The school day is clearly set out. Gates open at 8.40am and close at 8.50am for registration; pick-up begins with gates opening at 3.05pm, with pupils finishing at 3.15pm.
Wraparound care is a genuine feature rather than an occasional add-on. Sunrise Club runs from 7.45am until pupils are taken to class for the school start, while Sunset Club runs in two after-school sessions up to 6.00pm. Costs are published as £5.00 for Sunrise Club, and £6.75 (short session) or £13.50 (full session with an evening meal).
For travel, Harewood village is served by frequent bus services, including the No. 36 route running between Leeds and Harrogate, plus other routes that pass through the village. For families commuting, that matters because it broadens feasible pick-up arrangements beyond “drive-only,” especially for wraparound collection planning.
Admission pressure is real. With around four applications per place in the most recent dataset, securing a Reception place is competitive. Plan with realistic back-up options, even if this is your preferred choice.
Curriculum consistency is uneven outside core strengths. The latest inspection identifies reading and mathematics as particularly strong, while noting that curriculum plans and assessment systems are not yet equally secure across some foundation subjects. If you want a uniformly strong subject model across the whole timetable, ask directly about the school’s current improvement work in those areas.
Church school rhythm is daily, not occasional. Collective worship is timetabled throughout the week. Families seeking a Church of England ethos may find this reassuring; families who prefer a fully secular day should weigh whether the worship structure fits their preferences.
Small-school trade-offs. A close-knit community can suit many children, but it can also mean fewer parallel friendship groups within a year. Consider whether your child thrives in a smaller peer group, especially if they are socially selective or benefit from lots of “different types” in a class.
Harewood Church of England Voluntary Controlled Primary School suits families who want a small, values-led village primary with a clear daily rhythm, strong outcomes, and defined wellbeing and leadership roles for pupils. The academic story is convincing, particularly at Key Stage 2, and wraparound care is well specified for working families. The main limiting factor is admission competition, and families should approach Reception entry with a realistic plan and a clear understanding of the local authority timetable.
Yes, it has strong Key Stage 2 outcomes in the most recent published dataset, including high attainment in reading, writing and mathematics compared with England averages. The most recent Ofsted inspection (September 2022, published November 2022) judged the school Good across key areas.
Applications for Reception are made through Leeds City Council as part of coordinated admissions. The published timetable for the September 2026 intake lists 1 November 2025 as the opening date and 15 January 2026 as the national closing date, with offers released on 16 April 2026.
Yes. Sunrise Club operates from 7.45am until the start of the school day, and Sunset Club runs after school in two sessions up to 6.00pm. The school publishes session timings and costs, including snack and evening meal details for later collection.

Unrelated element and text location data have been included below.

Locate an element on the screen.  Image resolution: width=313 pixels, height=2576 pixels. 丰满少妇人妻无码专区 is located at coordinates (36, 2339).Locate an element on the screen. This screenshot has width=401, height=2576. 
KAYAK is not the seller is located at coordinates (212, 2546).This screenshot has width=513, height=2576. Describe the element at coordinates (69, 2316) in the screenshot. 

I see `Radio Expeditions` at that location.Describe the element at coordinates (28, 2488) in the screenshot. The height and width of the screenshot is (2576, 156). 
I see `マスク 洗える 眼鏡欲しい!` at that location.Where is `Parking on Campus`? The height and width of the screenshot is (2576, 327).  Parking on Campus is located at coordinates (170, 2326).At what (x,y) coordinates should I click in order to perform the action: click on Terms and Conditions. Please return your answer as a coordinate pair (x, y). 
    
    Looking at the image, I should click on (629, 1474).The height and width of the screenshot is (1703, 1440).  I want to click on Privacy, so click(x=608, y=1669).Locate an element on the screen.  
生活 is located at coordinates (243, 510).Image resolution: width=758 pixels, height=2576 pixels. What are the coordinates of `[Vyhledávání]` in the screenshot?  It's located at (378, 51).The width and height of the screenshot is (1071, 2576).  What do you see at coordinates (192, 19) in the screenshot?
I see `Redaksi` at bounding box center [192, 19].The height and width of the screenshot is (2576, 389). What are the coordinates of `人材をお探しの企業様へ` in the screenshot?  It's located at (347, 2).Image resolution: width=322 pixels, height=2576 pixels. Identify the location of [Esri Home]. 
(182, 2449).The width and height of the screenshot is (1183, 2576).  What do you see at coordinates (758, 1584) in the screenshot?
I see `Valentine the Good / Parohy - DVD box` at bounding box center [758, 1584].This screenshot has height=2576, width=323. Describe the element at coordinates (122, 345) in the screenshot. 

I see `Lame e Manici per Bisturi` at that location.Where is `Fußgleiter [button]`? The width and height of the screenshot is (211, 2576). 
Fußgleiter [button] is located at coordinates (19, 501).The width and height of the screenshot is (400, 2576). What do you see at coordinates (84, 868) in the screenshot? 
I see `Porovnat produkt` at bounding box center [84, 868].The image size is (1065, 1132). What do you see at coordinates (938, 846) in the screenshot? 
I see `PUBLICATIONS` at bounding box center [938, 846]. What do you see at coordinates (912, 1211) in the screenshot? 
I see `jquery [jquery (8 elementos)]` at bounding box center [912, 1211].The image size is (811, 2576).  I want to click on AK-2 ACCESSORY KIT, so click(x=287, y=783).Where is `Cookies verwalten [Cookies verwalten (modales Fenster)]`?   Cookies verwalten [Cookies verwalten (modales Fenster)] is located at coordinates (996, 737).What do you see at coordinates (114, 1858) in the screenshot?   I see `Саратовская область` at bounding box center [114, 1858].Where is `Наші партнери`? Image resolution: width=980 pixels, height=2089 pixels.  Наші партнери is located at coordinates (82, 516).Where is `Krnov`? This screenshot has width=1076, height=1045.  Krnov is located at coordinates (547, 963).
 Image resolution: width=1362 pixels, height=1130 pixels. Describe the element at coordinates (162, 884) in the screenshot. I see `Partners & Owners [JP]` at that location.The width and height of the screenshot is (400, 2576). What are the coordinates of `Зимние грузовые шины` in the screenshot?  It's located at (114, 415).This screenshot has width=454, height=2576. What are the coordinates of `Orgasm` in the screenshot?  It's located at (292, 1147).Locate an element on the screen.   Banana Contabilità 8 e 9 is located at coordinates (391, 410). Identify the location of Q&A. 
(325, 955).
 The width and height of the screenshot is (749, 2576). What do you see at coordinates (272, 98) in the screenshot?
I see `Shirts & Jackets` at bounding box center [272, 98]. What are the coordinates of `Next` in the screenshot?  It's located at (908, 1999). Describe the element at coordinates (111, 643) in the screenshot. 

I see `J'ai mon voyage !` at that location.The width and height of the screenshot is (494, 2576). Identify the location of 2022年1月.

Collective worship is part of the daily timetable and follows a weekly rota, including whole school worship and a weekly celebration assembly. The school also describes Church School Ambassadors who support worship activities.
Clubs vary through the year, but the school publishes a current list that includes options such as Computer Animation, percussion, composition activities, drama groups, sport, French, mindfulness, and netball. The Eco-Committee is another structured strand, linked to sustainability activity and Eco-Schools recognition.